Doughy figure-eights are dropped slowly and subsequently pulled from oil boiling at a perfect roll - the kind of roll that occurs right at 400 degrees. The fry bread floats lightly in the oil, is turned once, and then laid out to cool.
“If you’re not using a fry pan, you wait for that little shimmer, just before it starts to smoke,” said Linda Wilson, a member of the Leech Lake Band of Ojibwe, retired childcare provider (20+ years), and grandmother. Linda took her place in the Sprout kitchen during the February monthly Growers & Makers Marketplace to demonstrate her fry bread recipe and share its significance to her tribal culture.
Linda:
The origin of fry bread dates back to the forced marches when our ancestors were taken off tribal lands and put on the forced marches to reservations. Some people, with animals for instance, had to travel 300 miles. And the government gave them rations of flour, sugar, salt, and lard. And that’s why they came up with fry bread. It was a means of survival back then and it’s become a unifier for most tribes.
If you go to a pow wow and you get out of your car the first thing you smell is fry bread. And each tribe, the majority of the tribes has their own fry bread recipe. They are all a little different, although pretty basic. And then there’s the different ways that we eat them. For instance, my tribe, the Anishinaabe, we eat ours with blueberry. Blueberry sauce, blueberry jam, plain blueberries. The Sioux, the Lakota, eat theirs with chokecherries. Incidentally in 2005, South Dakota chose fry bread as their state bread.
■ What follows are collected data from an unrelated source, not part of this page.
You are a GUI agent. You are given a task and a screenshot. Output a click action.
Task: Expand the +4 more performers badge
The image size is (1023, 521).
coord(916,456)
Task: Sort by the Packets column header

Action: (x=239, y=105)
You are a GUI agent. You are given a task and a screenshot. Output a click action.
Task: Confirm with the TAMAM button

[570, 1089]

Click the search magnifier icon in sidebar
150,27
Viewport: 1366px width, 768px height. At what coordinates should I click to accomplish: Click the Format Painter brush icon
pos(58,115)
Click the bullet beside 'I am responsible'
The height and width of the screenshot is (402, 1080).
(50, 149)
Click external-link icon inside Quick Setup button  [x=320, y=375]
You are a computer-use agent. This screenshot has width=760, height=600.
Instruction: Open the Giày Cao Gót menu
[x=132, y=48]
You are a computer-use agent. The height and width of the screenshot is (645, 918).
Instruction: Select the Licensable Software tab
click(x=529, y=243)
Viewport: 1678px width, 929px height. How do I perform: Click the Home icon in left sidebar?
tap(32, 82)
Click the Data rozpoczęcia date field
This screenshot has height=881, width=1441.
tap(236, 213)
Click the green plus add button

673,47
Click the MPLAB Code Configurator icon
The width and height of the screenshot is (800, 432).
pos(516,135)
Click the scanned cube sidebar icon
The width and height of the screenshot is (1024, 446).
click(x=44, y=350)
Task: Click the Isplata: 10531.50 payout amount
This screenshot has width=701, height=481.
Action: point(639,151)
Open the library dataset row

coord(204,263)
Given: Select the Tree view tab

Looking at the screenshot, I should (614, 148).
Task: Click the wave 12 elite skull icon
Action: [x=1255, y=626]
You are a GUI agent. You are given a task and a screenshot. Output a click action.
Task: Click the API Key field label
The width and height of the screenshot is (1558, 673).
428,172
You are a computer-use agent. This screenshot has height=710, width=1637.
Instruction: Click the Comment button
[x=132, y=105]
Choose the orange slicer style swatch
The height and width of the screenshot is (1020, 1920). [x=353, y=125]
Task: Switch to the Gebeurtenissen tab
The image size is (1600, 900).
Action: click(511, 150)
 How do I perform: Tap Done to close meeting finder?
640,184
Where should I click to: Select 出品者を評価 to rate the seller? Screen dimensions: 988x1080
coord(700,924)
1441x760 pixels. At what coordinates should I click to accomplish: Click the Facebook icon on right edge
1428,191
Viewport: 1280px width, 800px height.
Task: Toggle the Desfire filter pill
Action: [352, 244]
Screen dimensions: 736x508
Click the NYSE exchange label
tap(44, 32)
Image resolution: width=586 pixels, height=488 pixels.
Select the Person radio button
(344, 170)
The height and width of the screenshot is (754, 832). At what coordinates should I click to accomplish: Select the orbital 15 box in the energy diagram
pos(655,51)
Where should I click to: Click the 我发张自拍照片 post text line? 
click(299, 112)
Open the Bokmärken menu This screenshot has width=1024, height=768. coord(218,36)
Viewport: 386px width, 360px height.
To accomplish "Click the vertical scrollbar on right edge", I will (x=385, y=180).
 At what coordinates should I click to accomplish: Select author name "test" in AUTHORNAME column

Anishinaabe is our name for our tribe. We are Ojibwe, Chippewa. But Anishinaabe is our word, it means “The People”.
Natalie:
And you make this for your grandkids?
Linda:
Oh, I’ll make it for anybody who comes over. But I retired years ago, I’m a grandma. We are working so hard, trying so hard to keep some of our traditions alive and it is difficult in this day and age with the young people having such difficulties. The majority of grandparents such as me will take on our grandchildren. We live it. What that means is we teach them honesty, we teach them compassion, kindness. It’s basically those kind of things you would teach, your grandparents have taught you, your parents have taught you. We teach our children to respect the earth. The protectors in South Dakota goes with that. We teach our children to respect the four directions. It’s a cycle, our medicine wheel. Yellow is birth, black is childhood, red is adulthood, and the white is the elders. And when we teach, we don’t just come out and say “today you’re going to learn about being an elder,” we live it.
“Now, this bread is going to have to set a little bit before we serve it because it needs to cool down and sort of relax.” Linda said as she laid the finished fry bread in big silver pans, readying them to be shared with those attending the Marketplace. And with the bread, the story behind it is also shared.